*Task item*: Give again, word for word, every line in the entries below from the line with "You are a computer-use" up to and including the line with "Instruction: Click the", and no other line.

*Data for the task*:

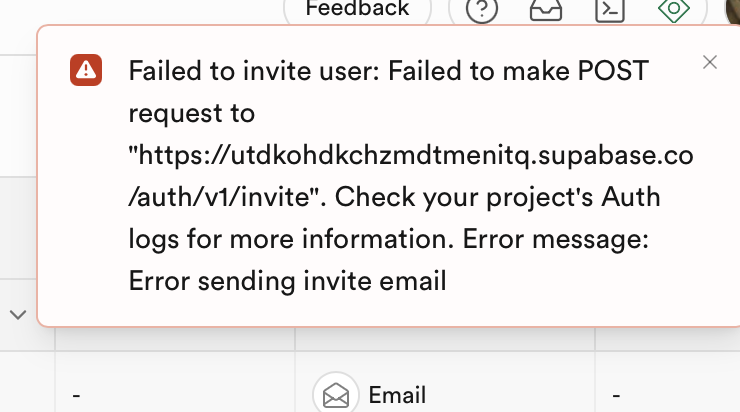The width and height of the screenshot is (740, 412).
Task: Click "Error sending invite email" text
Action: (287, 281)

---

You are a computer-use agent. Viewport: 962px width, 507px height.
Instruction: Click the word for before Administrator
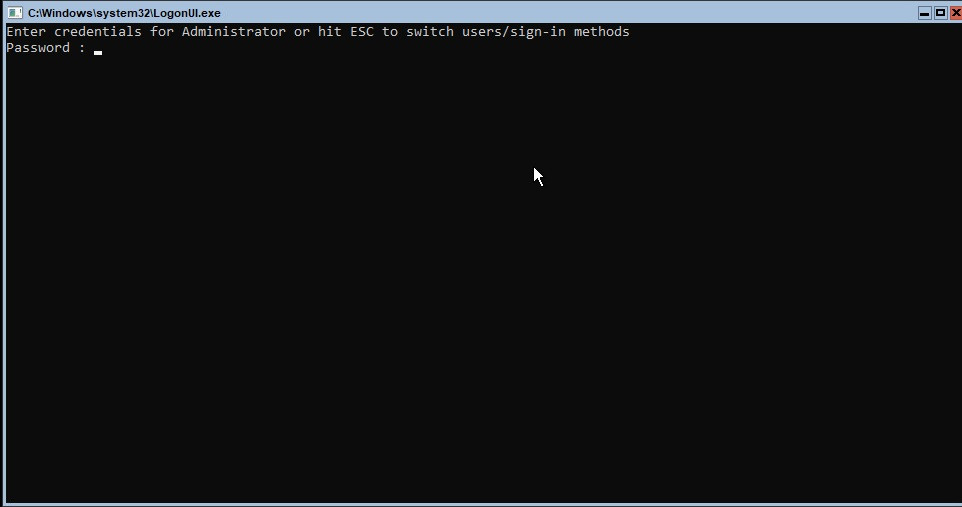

*Answer to this exercise*:
You are a computer-use agent. Viewport: 962px width, 507px height.
Instruction: Click the word for before Administrator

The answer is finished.